米ニューヨーク株式市場は9日(現地時間)、米国経済への懸念がある中でも主要3指数がそろって史上最高値を更新した。S&P500種株価指数は0.27%高の6,512.61で取引を終え、ナスダック総合指数は0.37%高の2万1,879.49となり、日中取引でも過去最高値を記録した。ダウ・ジョーンズ工業株価平均も、ユナイテッドヘルス・グループ株の急伸に支えられ、196.39ポイント(0.43%)高の4万5,711.34で取引を終えた。
同日午前、米国労働統計局(BLS)が発表した雇用指標の修正値により、投資家の懸念がさらに高まった。米国労働統計局は、昨年3月までの12ヶ月間における雇用増加数を、従来発表よりも91万1,000人下方修正した。
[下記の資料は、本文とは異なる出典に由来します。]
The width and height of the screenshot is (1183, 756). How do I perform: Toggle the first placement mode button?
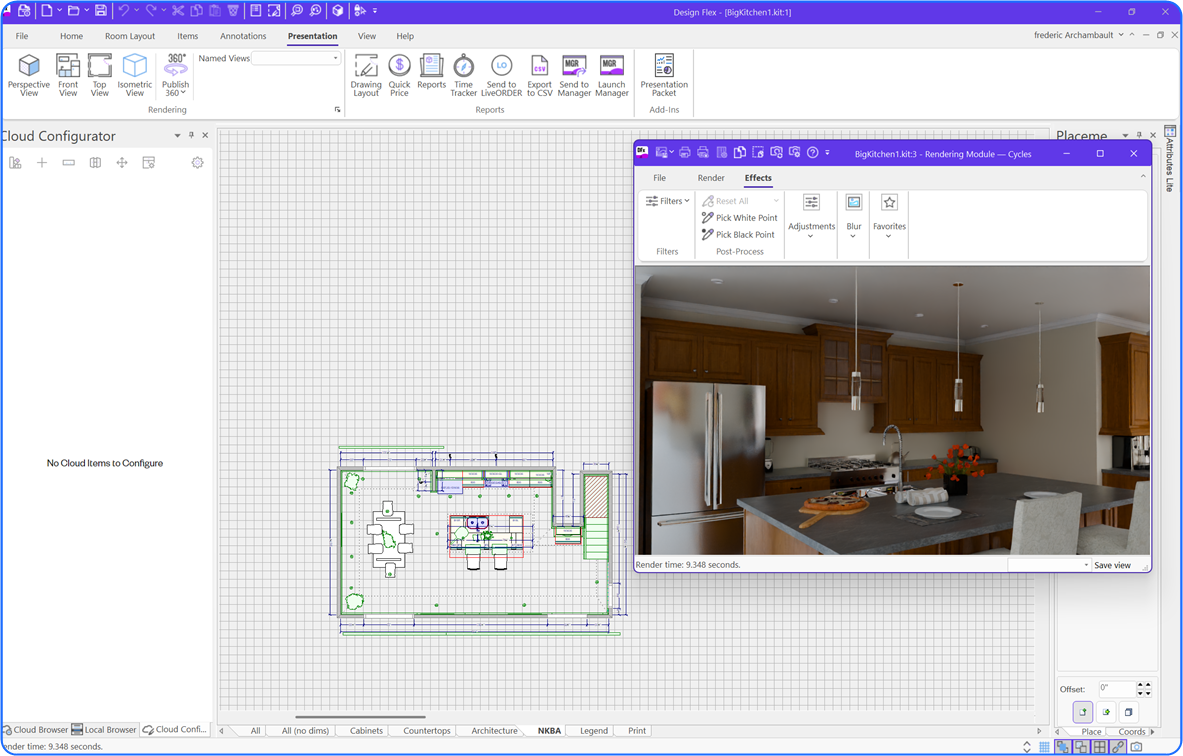1083,712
これはウォール街の予想範囲の上限を超える大幅な修正で、2002年以来最大規模の下方修正となった。
JPモルガン・チェースのジェイミー・ダイモン最高経営責任者(CEO)は、日経CNBCのインタビューで、経済の減速を指摘し、これが景気後退につながるのか、単なる成長ペースの鈍化なのかは現時点では判断できないと述べた。
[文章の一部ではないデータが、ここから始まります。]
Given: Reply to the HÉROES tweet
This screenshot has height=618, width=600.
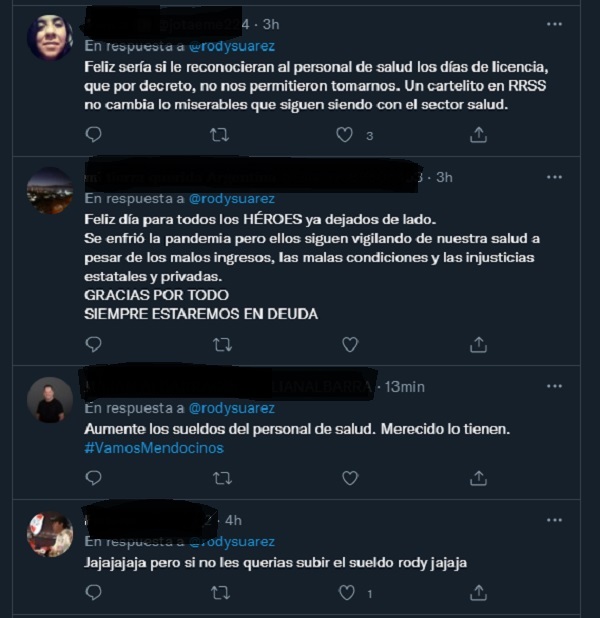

今回の改定値はすでに6カ月前のデータであるため、当日の株価には大きな影響を与えなかったが、連邦準備制度理事会(FRB)が今年中により積極的な利下げに行う必要があるとの見方を強める可能性があるとの分析が出ている。
ノースライト・アセット・マネジメント最高投資責任者(CIO) クリス・ザッカレリ氏は、雇用の悪化傾向は秋の利下げを後押しする一方で、最近の株価上昇に水を差す可能性もあると指摘した。
前日は、ブロードコムとエヌビディアが牽引し、ナスダックが史上最高値を更新した。しかし、この日のブロードコム株は、直近2日間で急伸した反動から2%以上下落し、方向感を変えた。それでも、ブロードコムの週間の上昇率は約13%に達している。
投資家の関心は今、FRBの政策判断の鍵を握る重要なインフレ指標に移りつつある。先週の雇用低迷が利下げ期待を高めたが、今週発表されるインフレ指標が予想を上回る強さを示せば、市場の見通しが大きく揺らぐ恐れがある。生産者物価指数(PPI)は10日午前、消費者物価指数(CPI)は11日に発表される予定だ。
ザッカレリ氏は、CPIでインフレ悪化の兆候が現れれば、市場はスタグフレーション、すなわち景気後退と物価上昇が同時に進むリスクを懸念し始めるだろうと警告した。そのうえで、今年の強気相場は非常に力強かったが、今や再び試練に直面する転換点に達した可能性があると述べた。